During carnival i can wear a mask, cover my face but it's only for a few hoursm that's it.

When i enter in a bank if i wear a helmet (for security thing)i must take it off why if someone ask the same thing to a womane who wears the nijab she will scream islamophobia!

I've read some blog of italian converts who wear the nijab and i have only one word SCARY...it seems that thar they hit format to their brain when they converted, they seems like members of a cult who completely forget who they were or their background.

In the majoirty part of the world people are used to see the face of the people we are talking to and i must admit i would be very ill at ease if i had to speak with a woman wearing the nijab.

i've read some interview with french women who wears the nijab and they said that they will obey the french laws UNLESS it's against the islamic law...IMHO if you want to follow islamic law go to KSA not here.

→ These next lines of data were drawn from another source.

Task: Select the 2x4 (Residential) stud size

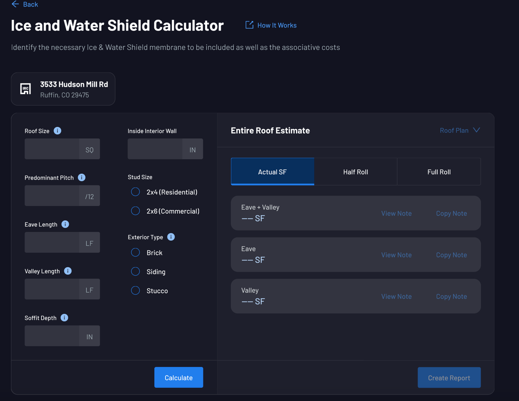Action: click(135, 192)
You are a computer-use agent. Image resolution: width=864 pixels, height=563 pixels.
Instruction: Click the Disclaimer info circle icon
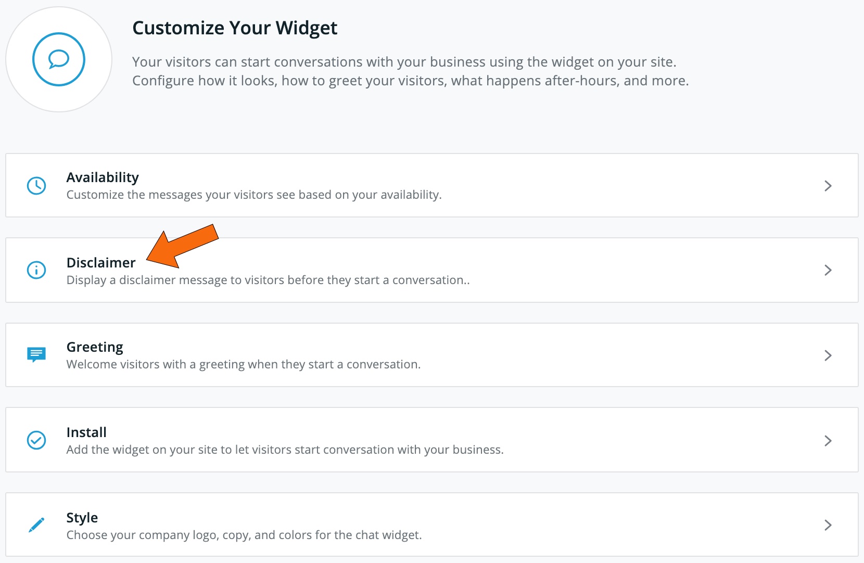click(36, 270)
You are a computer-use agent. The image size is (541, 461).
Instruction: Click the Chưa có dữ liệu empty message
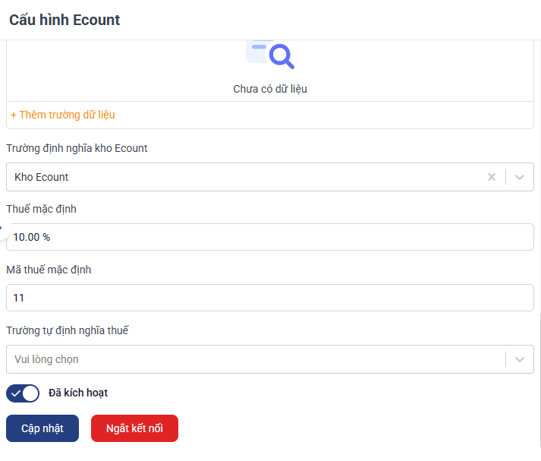270,89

Some say that they wear the nijab because the want to be modest but in the western world anyone who wears it is like a sore thumb the idea of modesty is gone to hell since she will stand out among others women.

oby said...

I am glad it was banned. And I actually read some Muslim women who were for the ban...interesting. One woman, a saudi, said it best I thought.

She said that "in Saudi we require women to cover their face...it is our law and custom. When we are in someone else's country we must abide by their laws and respect the customs. It is the right thing to do." Hoooray!!!! for her. But I also wondered if she had the chance to get rid of the niqab if she would. She seemed not to be too upset about the whole thing.

Susanne said...

I agree with what you said about Heba's comment that wearing niqab makes people deal with her mind rather than body. I watched the video the other day and while I thought she was very articulate, I was distracted the whole time by watching her curtain go in as she breathed. I just couldn't take her that seriously due to my being fascinated (?!) by her niqab.

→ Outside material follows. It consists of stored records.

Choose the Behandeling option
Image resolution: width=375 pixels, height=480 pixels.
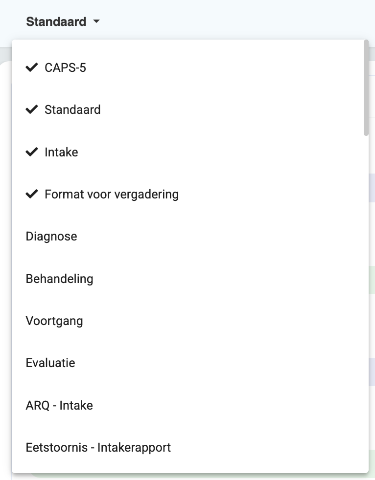point(59,279)
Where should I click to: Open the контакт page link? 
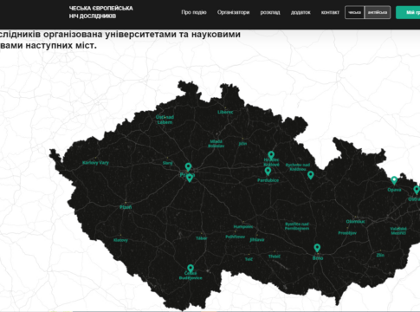[x=330, y=12]
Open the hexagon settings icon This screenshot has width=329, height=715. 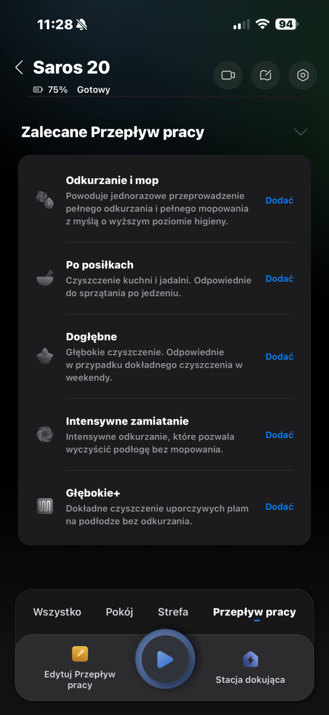(303, 75)
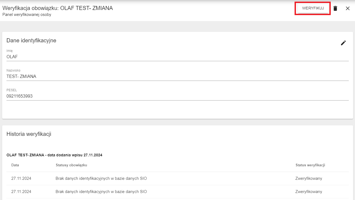Delete the record with the trash icon
This screenshot has height=200, width=355.
(335, 8)
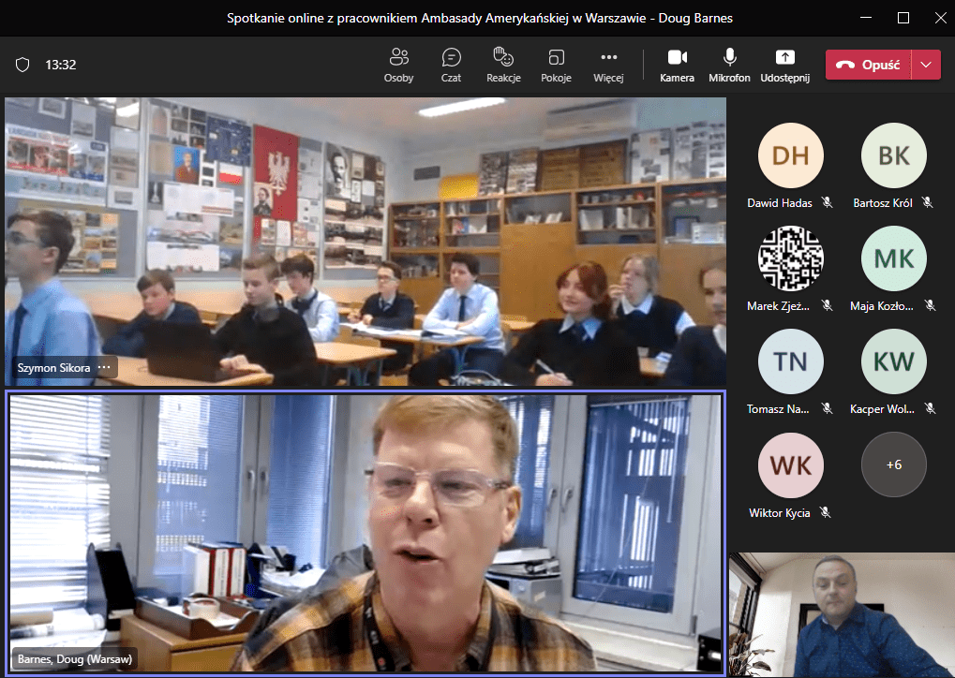
Task: Toggle the Mikrofon mute state
Action: tap(729, 64)
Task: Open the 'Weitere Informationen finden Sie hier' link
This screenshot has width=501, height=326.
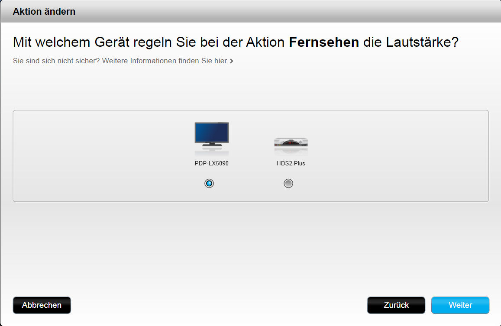Action: (165, 61)
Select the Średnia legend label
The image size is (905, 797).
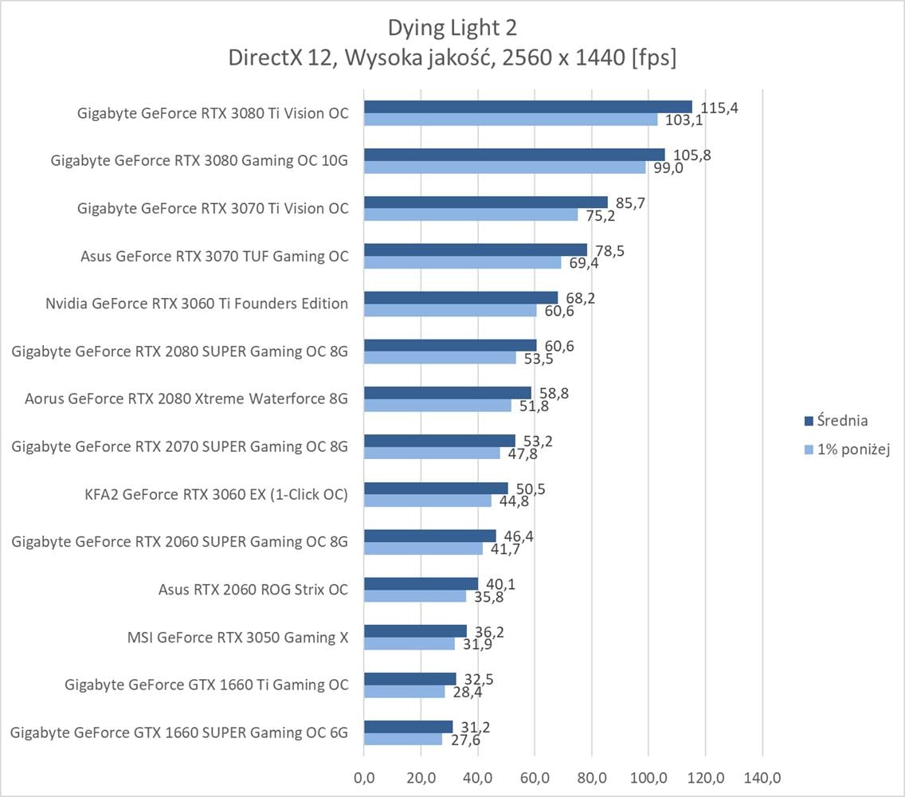click(844, 421)
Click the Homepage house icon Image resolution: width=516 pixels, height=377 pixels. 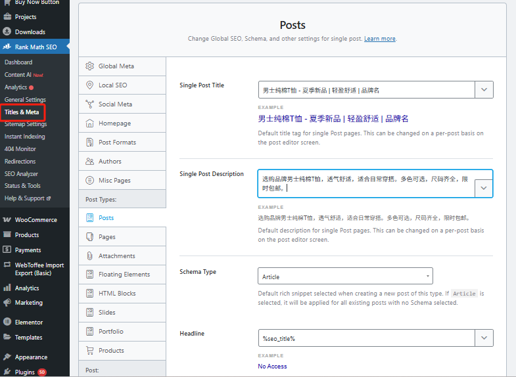click(x=90, y=123)
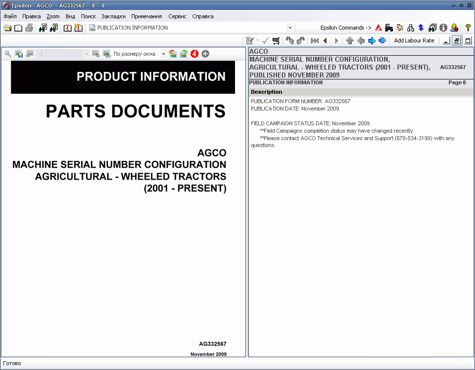The image size is (475, 370).
Task: Click the Description column header
Action: pyautogui.click(x=267, y=92)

I like seeing people's faces when we are talking. Maybe this is why I dislike the telephone so much.

Majed said...

Due to Guilt about few things I wrote in a previous comment, I was thinking of taking a long hike on commenting,but then I thought I am just humble human being who makes mistakes,so what.

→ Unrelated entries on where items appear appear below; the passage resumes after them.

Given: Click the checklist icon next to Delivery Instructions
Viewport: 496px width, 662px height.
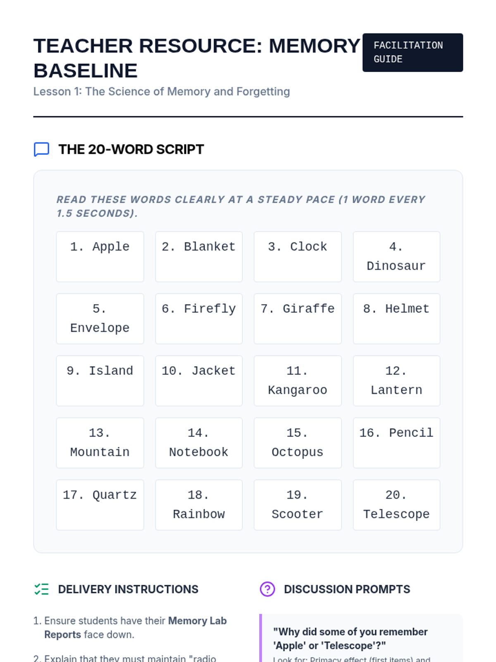Looking at the screenshot, I should [x=41, y=589].
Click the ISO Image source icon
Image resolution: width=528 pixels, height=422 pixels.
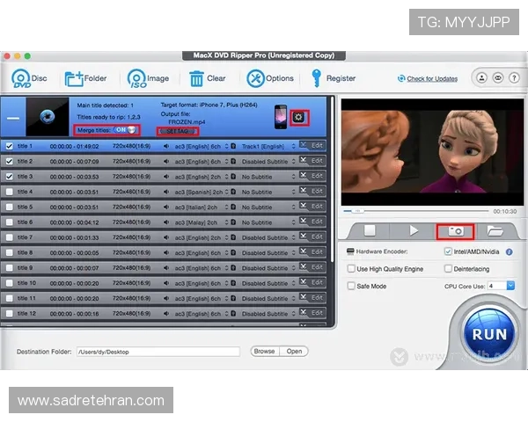(137, 78)
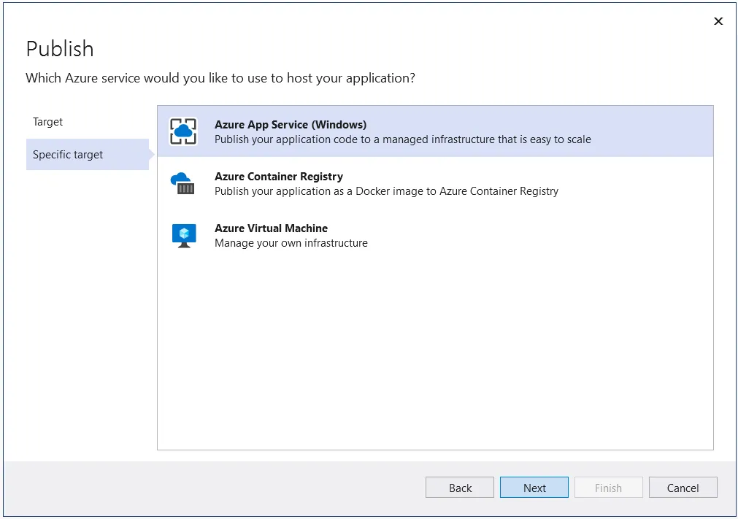
Task: Click the Next button
Action: 534,487
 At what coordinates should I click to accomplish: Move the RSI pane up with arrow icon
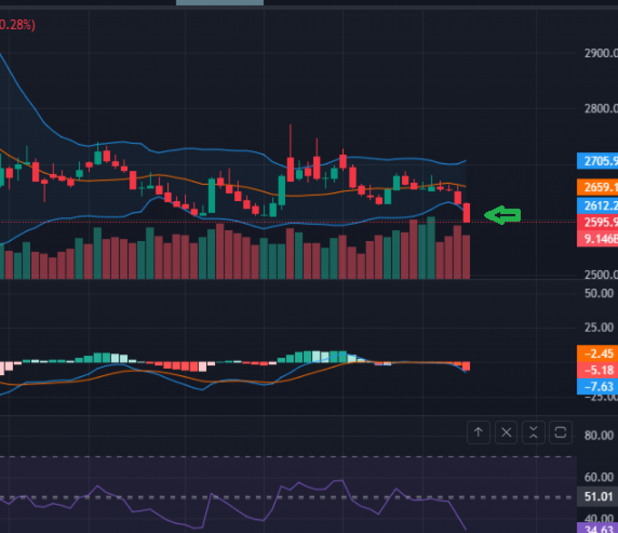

Yes Europe has evolved in certain areas, but still stuck in muds of Europe `s dark ages in others, like the race and religion issues, though they have been to places and seen people ,but it gives the creeps to see those people in their homeland, they only want to have uniform societies, different colors,cultures,mentalities,religions are equations too sophisticated for the European brain to process,if they don't like, don't understand,hate, don't feel comfortable with a thing or things, so other should not have the right or choice to do it, and must feel the same about it ,and, if they don't like it that way they should leave and go to Saudi Arabia, Saudis (right or wrong) make less than 1% of all Muslims, somewhat like the Vatican,we can not say that all Christians should leave to the Vatican you can not boil down all Muslims to Saudi Arabia that is so childish.

The ban is stupid, because it ended, call it a debate or dialogue that might have been very fruitful on Burqa, by a Papal decree (law)which decided that Christianity wins,by the way carnivals are the occasions of choice for terrorists as it maximizes casualties must be a huge (security concern)

I think neither muslims nor non Muslims should have any restrict say on what is required or not required by Islam, Islam is very flexible, that is if you ask three scholars about a certain issue, it is very likely that you will get three different opinions with non of them assuring you to be the final word on it. You have either to follow one of them,or make a crazy dish for yourself of them all with sticking to the BASIC INGREDIENTS, but you can not tell people that only your way will take them to Rome.